The City Terminal Zone is the set of Long Island Rail Road lines within New York City west of Jamaica station – and the Port Washington Branch west of Woodside station.

== Routes ==

=== Current routes ===
There are four routes that are part of the City Terminal Zone:
- New York Penn Station (NYP) – Trains that, from Jamaica, travel west along the Main Line to Penn Station in Manhattan via the East River Tunnels.
- Grand Central Madison (GCM) – Trains that travel along the Main Line to Grand Central Madison via East Side Access, which includes the lower level of the 63rd Street Tunnel and a new tunnel under Park Avenue. Due to clearance restrictions in the tunnel, the C3 bilevel cars cannot access the terminal.
- Atlantic Terminal (AT) – Trains that travel along the Atlantic Branch to Brooklyn.
- Long Island City (LIC) – Trains that serve Hunterspoint Avenue and Long Island City in Queens. These trains also use the Main Line west of Jamaica, but typically skip Woodside, Forest Hills, and Kew Gardens. This route is served only during weekday rush hours in the peak direction (to Long Island City in the morning, from Long Island City in the afternoon).

=== Former routes ===
The City Terminal Zone formerly included the Lower Montauk Branch from Long Island City to Jamaica until passenger service on that route was discontinued in November 2012. This line formerly included Penny Bridge, Haberman, Fresh Pond, Glendale, and Richmond Hill stations until they were closed in March 1998.

== Stations ==
East of , trains continue in Long Island on the Main Line (Hempstead, Oyster Bay, Port Jefferson, Ronkonkoma), Atlantic Branch (Far Rockaway and Long Beach), and Montauk Branch (West Hempstead, Babylon, Montauk).

The Atlantic Terminal, Nostrand Avenue, and East New York stations are primarily served by a shuttle running between Atlantic Terminal and Jamaica. These stations are also served by select trains on the West Hempstead Branch on weekdays only, and a limited number of weekday peak trains from the Hempstead and Babylon branches. Other trains traveling east of Jamaica only run to Penn Station, Grand Central Madison, or Long Island City.
════════════════════
Problem statement >> Extend the text above on the Long Island Rail Road's City Terminal Zone, starting after its final sentence.
════════════════════
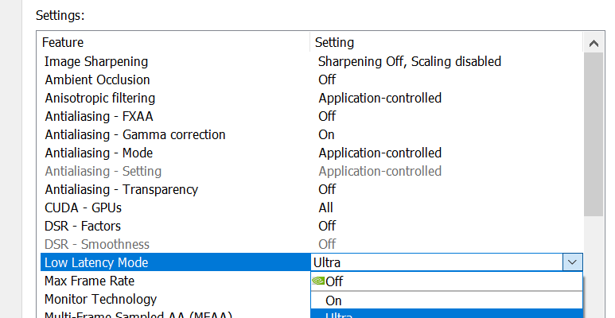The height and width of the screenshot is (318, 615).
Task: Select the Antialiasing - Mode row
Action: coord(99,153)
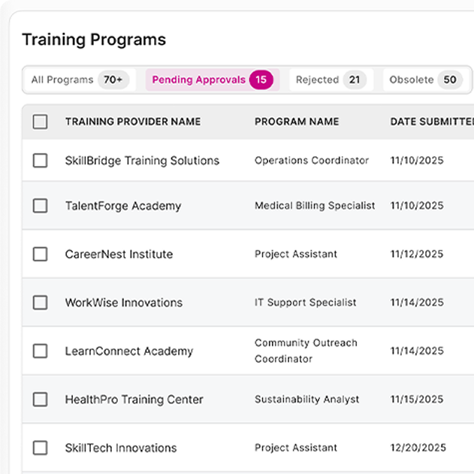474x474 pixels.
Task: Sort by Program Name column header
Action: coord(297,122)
════════════════════
Expected answer >>
| Zone | Routes |  |  |  | Location | Station | Connections and notes |
| NYP | GCM | AT | LIC |
| 1 | ■ |  |  |  | Midtown Manhattan | Pennsylvania Station | Amtrak (long-distance): Cardinal, Crescent, Lake Shore Limited, Palmetto, Silver Meteor Amtrak (intercity): Acela, Adirondack, Carolinian, Empire Service, Ethan Allen Express, Keystone Service, Maple Leaf, Northeast Regional, Pennsylvanian, Vermonter NJ Transit Rail: ■ Gladstone Branch, ■ Montclair–Boonton Line, ■ Morristown Line, ■ Northeast Corridor Line, ■ North Jersey Coast Line, ■ Raritan Valley Line NYC Subway: ​​​​ NYCT Bus, MTA Bus |
|  | ■ |  |  | Grand Central Madison | Metro-North Railroad: ■ Harlem Line, ■ Hudson Line, ■ New Haven Line NYC Subway: ​​​​​ NYCT Bus, MTA Bus |
|  |  |  | ■ | Long Island City, Queens | Long Island City | NYC Subway: ​ MTA Bus NYC Ferry: East River |
|  |  |  | ■ | Hunterspoint Avenue | New York City Subway: ​ MTA Bus, NYCT Bus |
| ■ | ■ |  |  | Woodside, Queens | Woodside | Long Island Rail Road: ■ Port Washington Branch NYC Subway: ​ MTA Bus, NYCT Bus |
| ■ | ■ |  |  | Forest Hills, Queens | Forest Hills | NYC Subway: ​​​ MTA Bus |
| ■ | ■ |  |  | Kew Gardens, Queens | Kew Gardens | MTA Bus, NYCT Bus |
|  |  | ■ |  | Downtown Brooklyn | Atlantic Terminal | NYC Subway: ​​​​​​​​​ NYCT Bus, MTA Bus |
|  |  | ■ |  | Bedford–Stuyvesant, Brooklyn | Nostrand Avenue | New York City Subway: ​ NYCT Bus |
|  |  | ■ |  | East New York, Brooklyn | East New York | New York City Subway: ​​​​ NYCT Bus |
|  |  | ■ |  | Richmond Hill, Queens | Boland's Landing | Employees only |
| 3 | ■ | ■ | ■ | ■ | Jamaica, Queens | Jamaica | Long Island Rail Road: ■ Babylon Branch, ■ Far Rockaway Branch, ■ Hempstead Branch, ■ Long Beach Branch, ■ Montauk Branch, ■ Oyster Bay Branch, ■ Port Jefferson Branch, ■ Ronkonkoma Branch, ■ West Hempstead Branch NYC Subway: ​​​ MTA Bus, NYCT Bus, Nassau Inter-County Express AirTrain JFK: ■ Jamaica Train |

=== Future stations ===
The MTA planned a new station in Sunnyside, Queens, once East Side Access was completed. The MTA later proposed in their 20-year needs assessment for 2025 to 2044 that Sunnyside station serve both the LIRR and the Metro-North Railroad, with the latter providing service to Penn Station after Penn Station Access is completed.